I have to admit to a certain passion for the works of Gilbert and Sullivan.

They were masters of their respective arts and have influenced the development of music theatre over the past 130 years.

The cast of Carry on Gilbert & Sullivan
The cast get fruity during Carry on Gilbert & Sullivan.

Thus it was with a certain trepidation that I approached this production by Opera Anywhere. Taking the unusual step of showing a series of auditions leading to a dress rehearsal of an unknown Gilbert and Sullivan opera.

The performance was a welcome mixture of popular pieces from the Savoy Operas.

Clearly the performers were enjoying themselves throughout the evening.
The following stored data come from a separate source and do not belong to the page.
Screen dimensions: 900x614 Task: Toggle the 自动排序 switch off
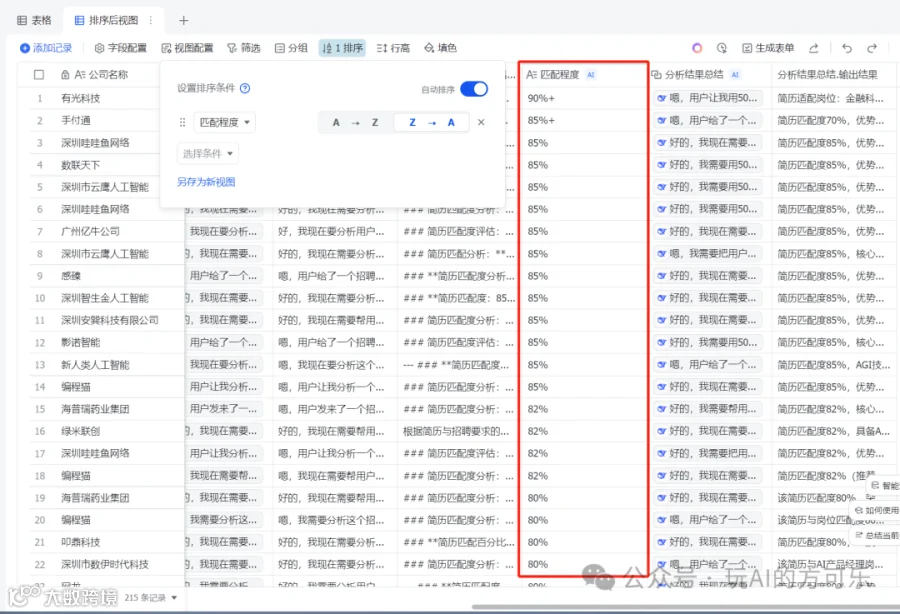[x=474, y=89]
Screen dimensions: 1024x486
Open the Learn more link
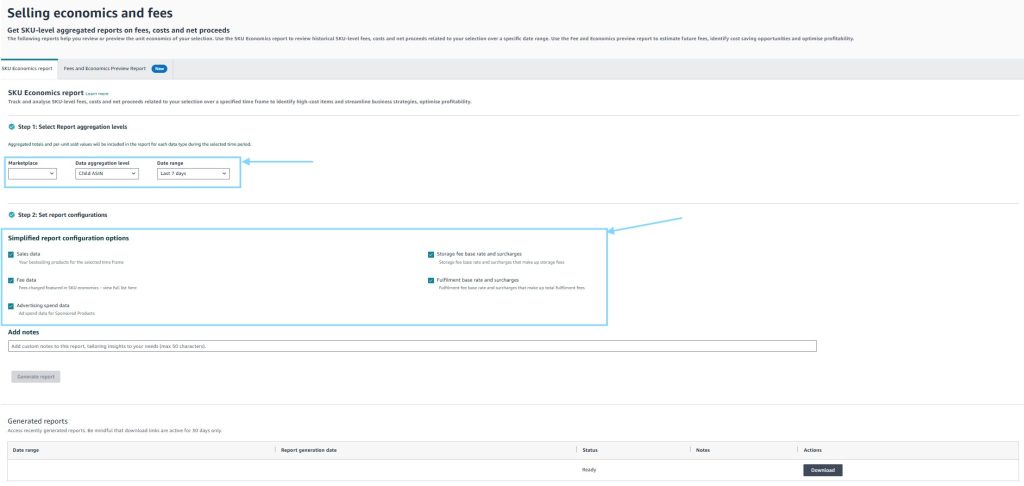click(97, 93)
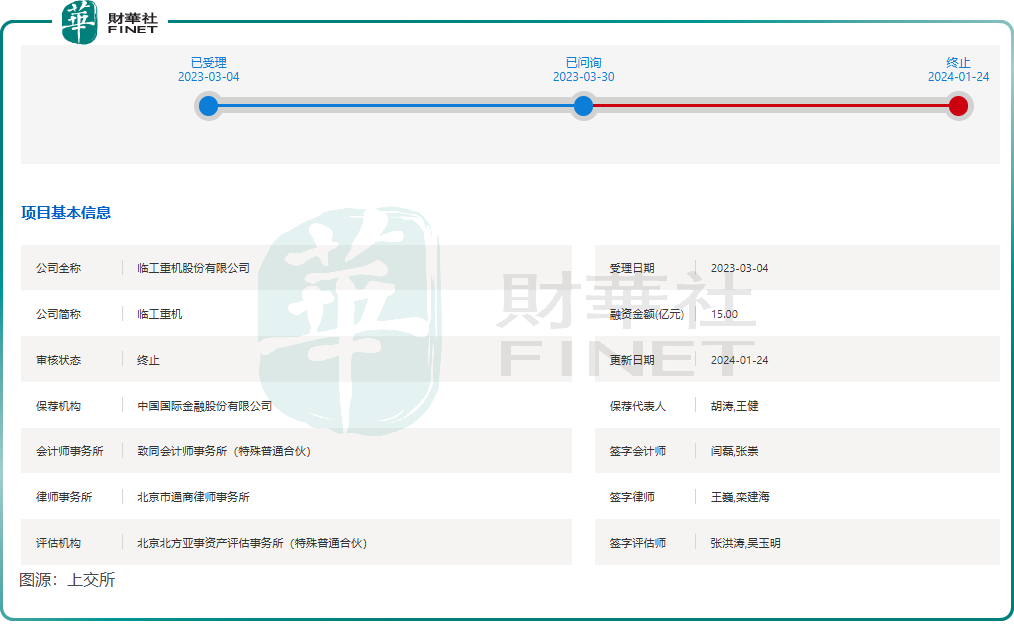The image size is (1014, 641).
Task: Click the 2023-03-04 date under 已受理
Action: tap(208, 77)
It was a chance to let their hair down and sing some great pieces of music.

However, at times, the plot was not so much thin as self-contradicting.
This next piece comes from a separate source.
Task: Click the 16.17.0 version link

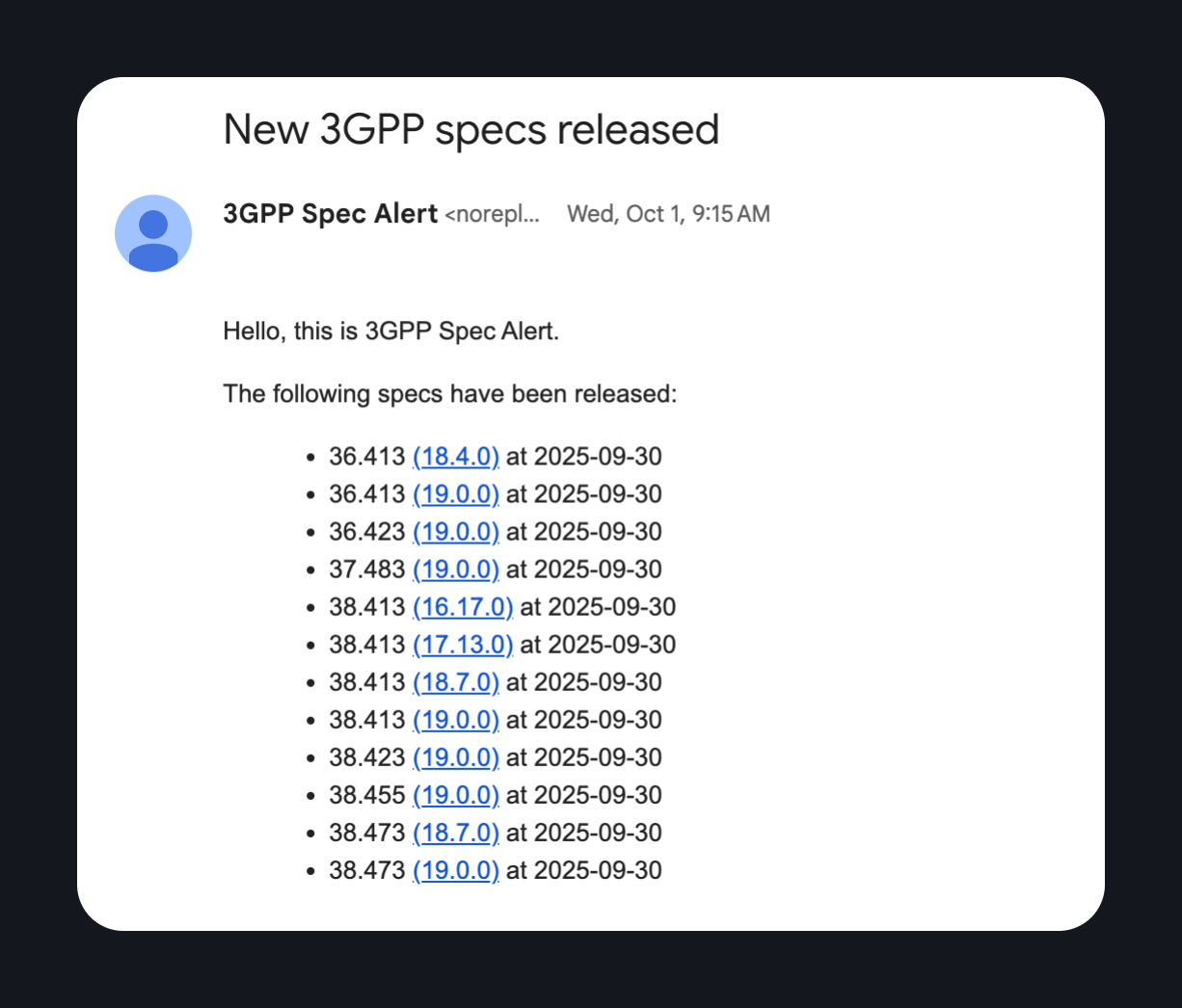Action: point(463,607)
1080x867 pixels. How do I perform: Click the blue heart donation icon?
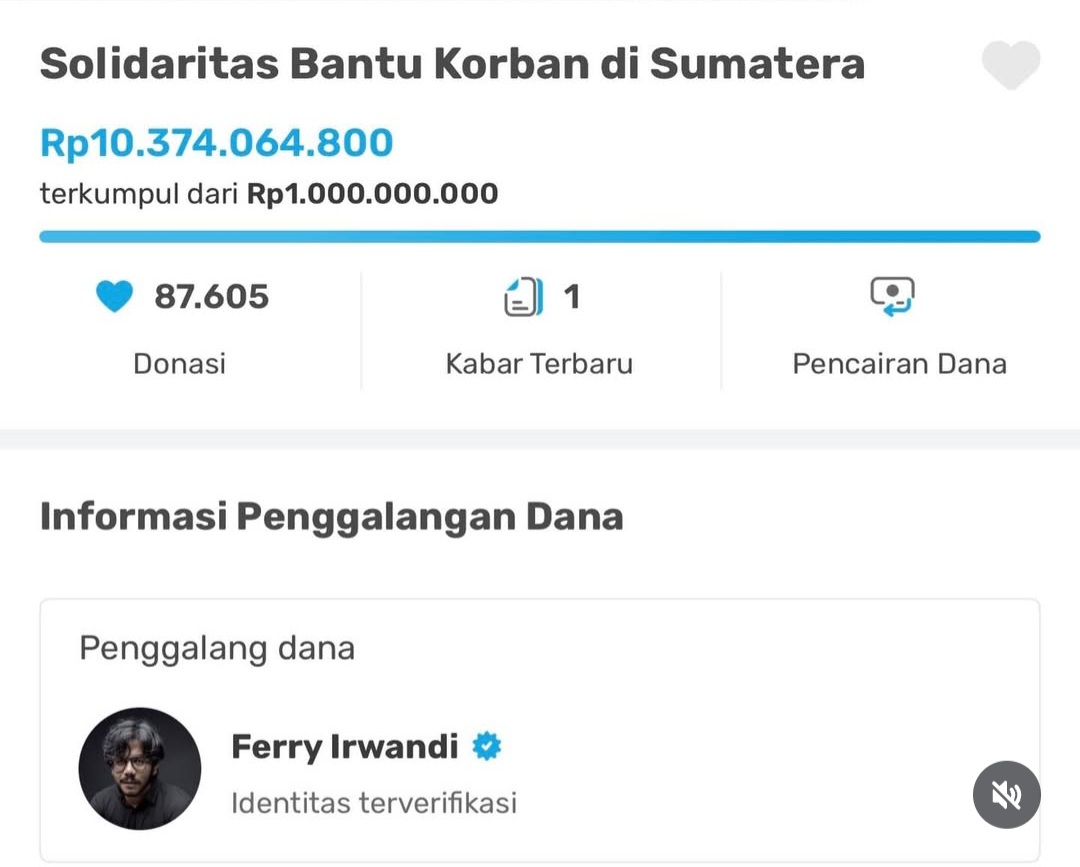[114, 297]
Luckily this did not seem to mar the audience's appreciation of the show.

There were a number of very strong voices in evidence. Julie Ketch (a veritable Hyacinth Bucket in the making) gave a sparkling rendition of 'Poor Wandering One'. I enjoyed the lyric tenor of David Naylor-Gray. Special mention must also be made of Valerie Watt who combined a strong stage presence with a commanding vocal performance.

At times the lyrics were altered to help fit the plot - often to great comic effect.

Regretfully this was not done consistently throughout the evening and certain numbers fell slightly flat as a result.

Credit must go to Peter Cowdrey who, as Musical Director, was a marvel on the keyboard. He kept the evening going with pace and wit.